Sustainability in dairy is often discussed in abstract terms. Here I want to ground it in the practical decisions I make daily on a 10,000-head operation.
Feed Efficiency as the Core Metric
The most impactful sustainability intervention available to any dairy manager is improving feed conversion efficiency. Feed accounts for 60–70% of production costs and is the largest source of greenhouse gas emissions per unit of milk.

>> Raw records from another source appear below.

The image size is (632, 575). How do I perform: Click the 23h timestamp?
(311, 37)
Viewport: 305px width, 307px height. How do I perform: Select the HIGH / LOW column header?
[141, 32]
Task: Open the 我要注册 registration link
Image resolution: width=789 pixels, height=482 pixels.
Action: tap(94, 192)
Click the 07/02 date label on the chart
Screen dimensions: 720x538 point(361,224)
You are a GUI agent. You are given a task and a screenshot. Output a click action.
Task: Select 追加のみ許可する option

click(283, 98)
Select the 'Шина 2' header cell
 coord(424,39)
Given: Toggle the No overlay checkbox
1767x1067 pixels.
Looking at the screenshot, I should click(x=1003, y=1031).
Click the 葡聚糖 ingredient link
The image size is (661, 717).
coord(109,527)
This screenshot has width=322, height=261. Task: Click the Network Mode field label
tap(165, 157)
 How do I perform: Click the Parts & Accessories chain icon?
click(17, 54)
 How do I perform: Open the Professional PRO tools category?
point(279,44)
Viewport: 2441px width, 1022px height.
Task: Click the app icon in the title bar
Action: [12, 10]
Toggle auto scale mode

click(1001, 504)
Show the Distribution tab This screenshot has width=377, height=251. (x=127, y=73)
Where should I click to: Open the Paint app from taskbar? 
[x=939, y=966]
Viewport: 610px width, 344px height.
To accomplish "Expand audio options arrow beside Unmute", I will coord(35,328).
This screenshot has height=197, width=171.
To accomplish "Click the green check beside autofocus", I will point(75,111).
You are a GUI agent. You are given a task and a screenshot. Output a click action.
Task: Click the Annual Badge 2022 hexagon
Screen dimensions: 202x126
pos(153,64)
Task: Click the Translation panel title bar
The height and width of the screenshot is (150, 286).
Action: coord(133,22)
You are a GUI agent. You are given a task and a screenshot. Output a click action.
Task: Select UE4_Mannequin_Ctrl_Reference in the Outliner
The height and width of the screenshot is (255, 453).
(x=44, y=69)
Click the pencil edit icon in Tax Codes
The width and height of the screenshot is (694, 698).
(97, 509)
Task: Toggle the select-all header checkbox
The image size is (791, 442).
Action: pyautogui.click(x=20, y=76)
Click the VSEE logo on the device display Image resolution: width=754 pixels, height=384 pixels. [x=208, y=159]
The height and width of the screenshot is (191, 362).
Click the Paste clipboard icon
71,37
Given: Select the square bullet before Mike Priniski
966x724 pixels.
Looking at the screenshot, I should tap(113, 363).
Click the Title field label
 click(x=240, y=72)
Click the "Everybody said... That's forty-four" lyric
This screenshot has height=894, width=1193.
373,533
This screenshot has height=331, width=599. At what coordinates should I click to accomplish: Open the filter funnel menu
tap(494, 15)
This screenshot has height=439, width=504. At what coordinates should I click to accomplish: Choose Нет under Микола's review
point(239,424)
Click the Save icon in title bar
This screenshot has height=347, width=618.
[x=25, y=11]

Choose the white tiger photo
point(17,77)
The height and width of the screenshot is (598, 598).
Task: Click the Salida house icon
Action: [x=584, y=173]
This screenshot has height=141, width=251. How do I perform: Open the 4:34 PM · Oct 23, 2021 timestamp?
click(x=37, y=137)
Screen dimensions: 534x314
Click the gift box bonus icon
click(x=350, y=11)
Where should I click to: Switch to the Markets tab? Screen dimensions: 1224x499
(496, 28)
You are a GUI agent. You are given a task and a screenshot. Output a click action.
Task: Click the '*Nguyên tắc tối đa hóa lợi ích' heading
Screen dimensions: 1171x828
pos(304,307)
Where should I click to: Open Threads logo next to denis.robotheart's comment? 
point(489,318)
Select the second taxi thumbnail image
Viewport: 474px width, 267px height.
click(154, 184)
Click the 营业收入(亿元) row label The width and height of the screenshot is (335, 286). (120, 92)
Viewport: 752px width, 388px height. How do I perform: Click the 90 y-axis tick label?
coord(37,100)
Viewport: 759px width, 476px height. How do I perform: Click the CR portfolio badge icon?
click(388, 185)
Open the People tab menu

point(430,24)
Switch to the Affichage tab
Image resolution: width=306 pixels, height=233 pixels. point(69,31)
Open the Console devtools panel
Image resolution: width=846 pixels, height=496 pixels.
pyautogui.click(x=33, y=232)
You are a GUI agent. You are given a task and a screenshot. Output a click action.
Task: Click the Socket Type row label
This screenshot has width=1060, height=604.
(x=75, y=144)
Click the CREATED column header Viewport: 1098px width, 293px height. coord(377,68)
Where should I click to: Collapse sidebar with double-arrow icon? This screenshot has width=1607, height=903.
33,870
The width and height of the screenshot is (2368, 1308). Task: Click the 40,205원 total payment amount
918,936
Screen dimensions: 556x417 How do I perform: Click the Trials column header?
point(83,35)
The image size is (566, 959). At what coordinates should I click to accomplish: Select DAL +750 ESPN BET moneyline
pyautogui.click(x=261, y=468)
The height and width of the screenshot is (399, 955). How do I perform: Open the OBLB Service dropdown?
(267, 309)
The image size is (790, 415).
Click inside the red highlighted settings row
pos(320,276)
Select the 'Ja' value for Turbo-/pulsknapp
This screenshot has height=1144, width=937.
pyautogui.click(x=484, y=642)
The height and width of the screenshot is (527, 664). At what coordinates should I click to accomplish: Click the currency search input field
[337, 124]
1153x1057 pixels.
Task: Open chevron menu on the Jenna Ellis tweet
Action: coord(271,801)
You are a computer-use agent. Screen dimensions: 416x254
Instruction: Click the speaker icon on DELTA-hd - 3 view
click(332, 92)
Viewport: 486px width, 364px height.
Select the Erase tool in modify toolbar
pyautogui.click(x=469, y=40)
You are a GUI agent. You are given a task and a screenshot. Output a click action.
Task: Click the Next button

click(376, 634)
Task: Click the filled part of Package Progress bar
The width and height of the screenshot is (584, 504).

We target an ECM feed efficiency (ECM/DMI) of ≥1.5. Every 0.1 improvement in feed efficiency:
- Reduces cost per litre by 4–6%
- Reduces methane intensity per litre of milk
- Reduces manure output per unit of production
Precision nutrition — matching TMR formulation tightly to cow requirements by group — is the primary lever.
Manure as a Resource
We operate an anaerobic digestion unit that converts manure into biogas (used for farm electricity) and biofertilizer (returned to cropland). This closes the nutrient loop and reduces our dependence on grid electricity and synthetic fertilizer.
Water Stewardship
In water-stressed regions like ours, water efficiency is not optional. Measures we have implemented:
- Automated flush systems with recycled lagoon water
- Plate cooler water recovery loops
- Drip irrigation for all on-farm fodder crops
Animal Welfare as a Sustainability Pillar
Healthy, comfortable cows produce more milk per unit of feed — making welfare economically aligned with environmental goals. Our lameness prevalence target is <5%, and we score body condition at every dry-off and freshening.
The Bottom Line
Sustainability is not a cost centre. Done right, it is a source of competitive advantage — in cost structure, regulatory resilience, and market positioning. The farms that treat it as such will still be operating in 25 years. The ones that do not may not.